The U.S. proposal was a united Germany, in NATO, with reduced military potential, and that no nuclear weapons or their carriers would be deployed in the former East Germany. This was eventually included in the treaty signed on September 12, 1990. Gorbachev would later confirm in his memoirs that both Germany and the U.S. exceeded their obligations.

As for the other states of the Warsaw Pact, there was were no discussions about NATO expanding to them in 1990, because the Warsaw Pact still existed and was not formally dissolved until July 1991.

Russian propaganda: Ukraine was a military threat to Russia

Jeffrey Sachs: “The U.S. leadership said it wanted to bring Ukraine to its side and put U.S. and NATO troops on the border with Russia….The U.S. was pumping Ukraine with weapons and building the largest army in Europe, paid for by the U.S.”

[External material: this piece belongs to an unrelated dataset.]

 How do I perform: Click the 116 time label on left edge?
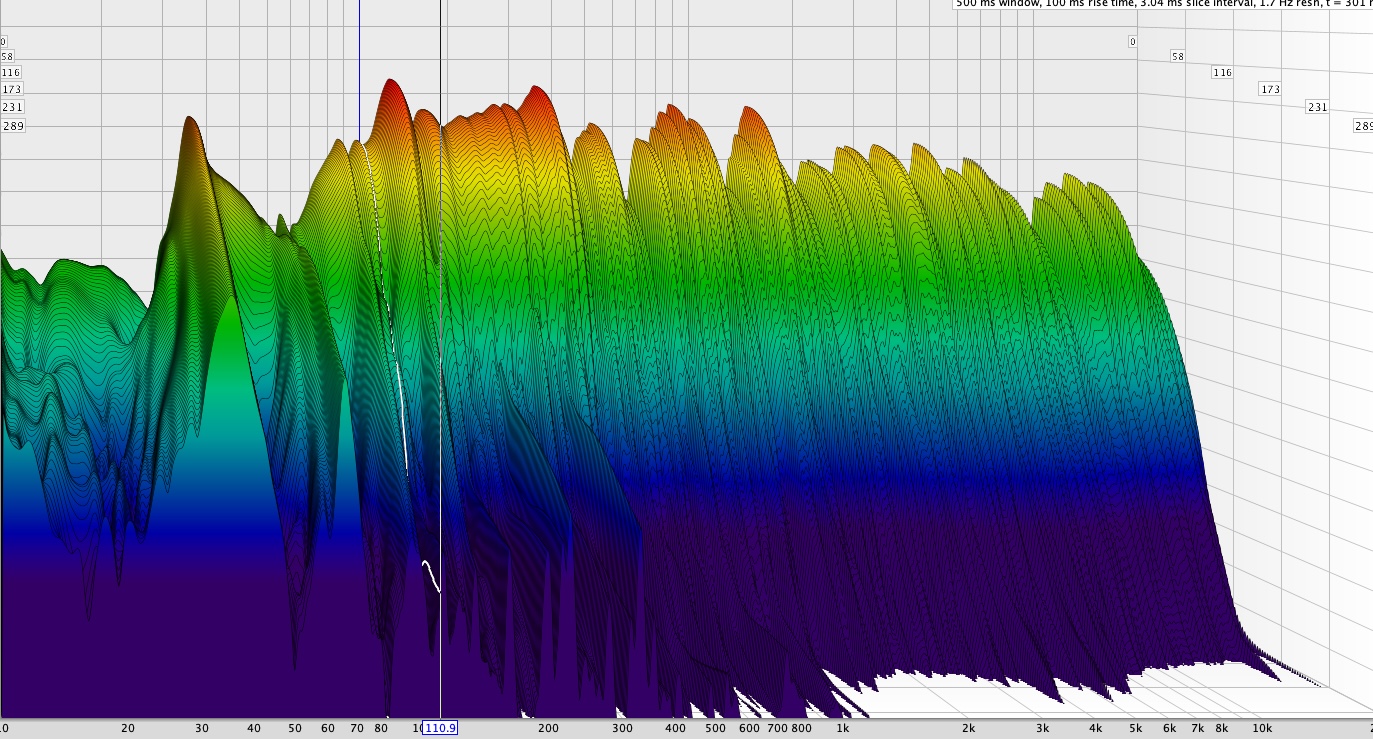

Fact check: Regarding the creation of the largest army in Europe in Ukraine at U.S. expense, this is inconsistent with the timeline. Prior to Russia’s February 2022 invasion, Ukraine had received only a small batch of Javelins and a few Island boats from the U.S. Annual U.S. defense assistance to Ukraine in 2020, for example, amounted to just $400 million, and Ukraine’s defense budget in 2021 amounted to less than $4.5 billion — and that’s after seven years of resisting a Russian-backed incursion into eastern Ukraine that had begun in 2014. In contrast, Russia’s annual military budget for 2021 was about $66 billion.

As for the claim of wanting to “put U.S. and NATO troops on the border with Russia” in Ukraine, there is no actual evidence of such intentions. This is, rather, evocative of Russian special services’ constant propaganda campaign to spread fear that the West wants to destroy Russia and take all of its resources.

Retired Russian FSO General Boris Ratnikov, for example, once claimed in an interview (and I am not making this up) to have used special technology in 1999 to “connect to the subconscious of Secretary of State Madeline Albright” remotely from Siberia. Albright, through her subconscious, is supposed to have said “that neither the Far East nor Siberia belongs to Russia.”

This bogus Albright quote has since been cited by secretary of the Russian Security Council Nikolai Patrushev and even by Putin himself in a 2014 press conference. This illustrates the level of propaganda and brainwashing that goes on inside Russia, such that ludicrous claims can be aired in public and then laundered into credibility through a series of citations that shroud their origins.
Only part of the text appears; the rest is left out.